_What is expected:_ Output, word for word, the line that contains "You are a computer-use agent." and all lines after it in the records below, omitting pictures.

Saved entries
====

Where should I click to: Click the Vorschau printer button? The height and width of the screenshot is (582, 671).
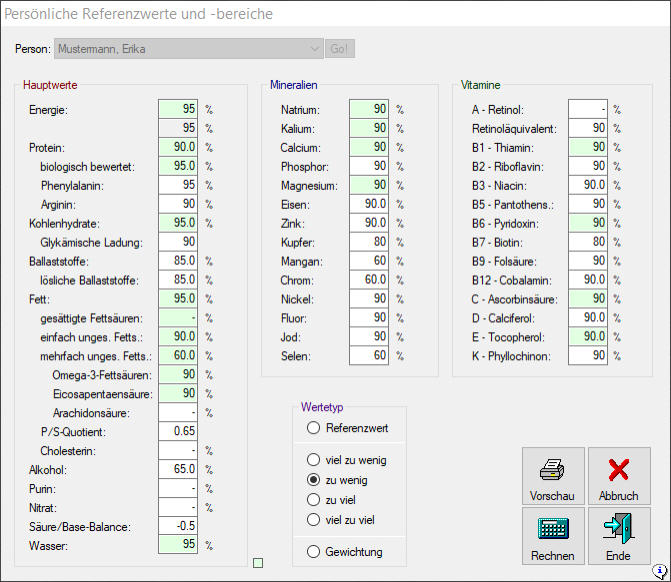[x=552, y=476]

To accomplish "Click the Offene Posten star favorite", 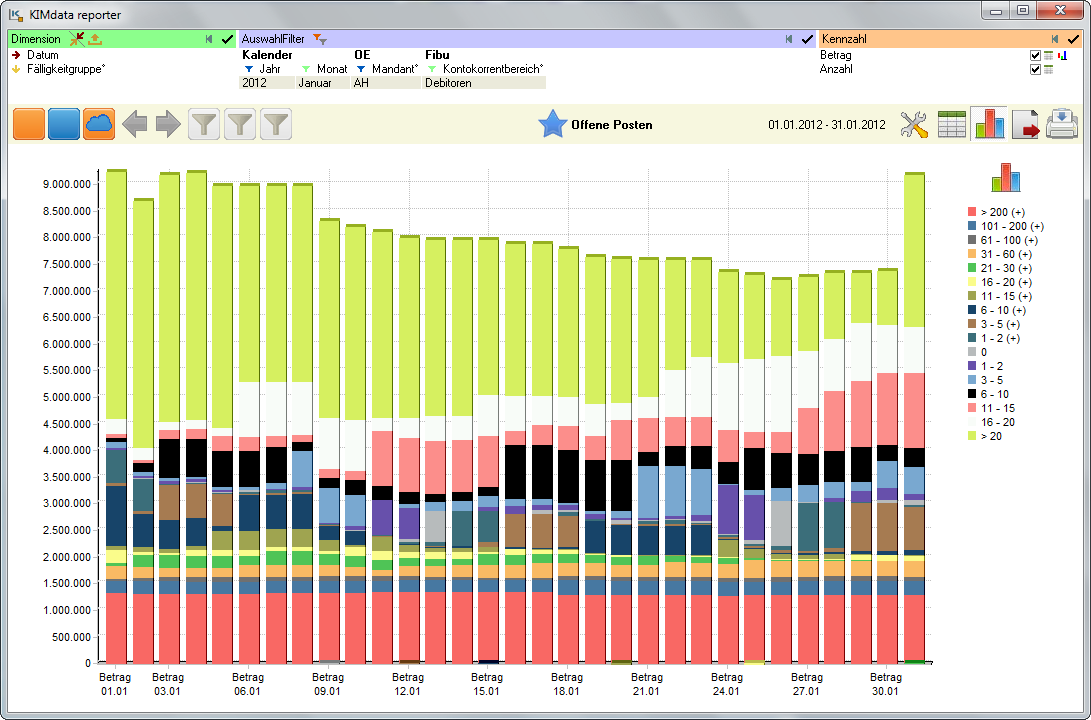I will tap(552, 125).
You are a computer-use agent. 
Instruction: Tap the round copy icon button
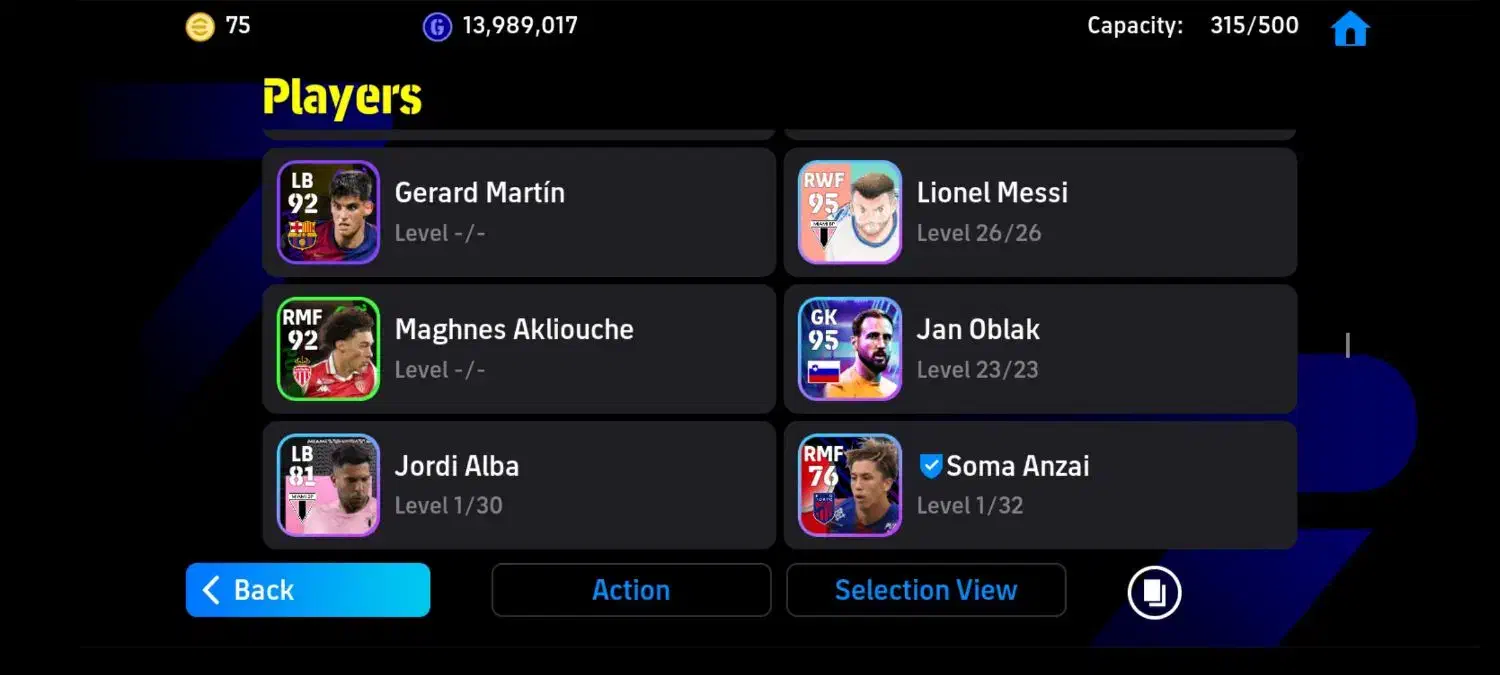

====

_Finished task:_
You are a computer-use agent. 
Instruction: Tap the round copy icon button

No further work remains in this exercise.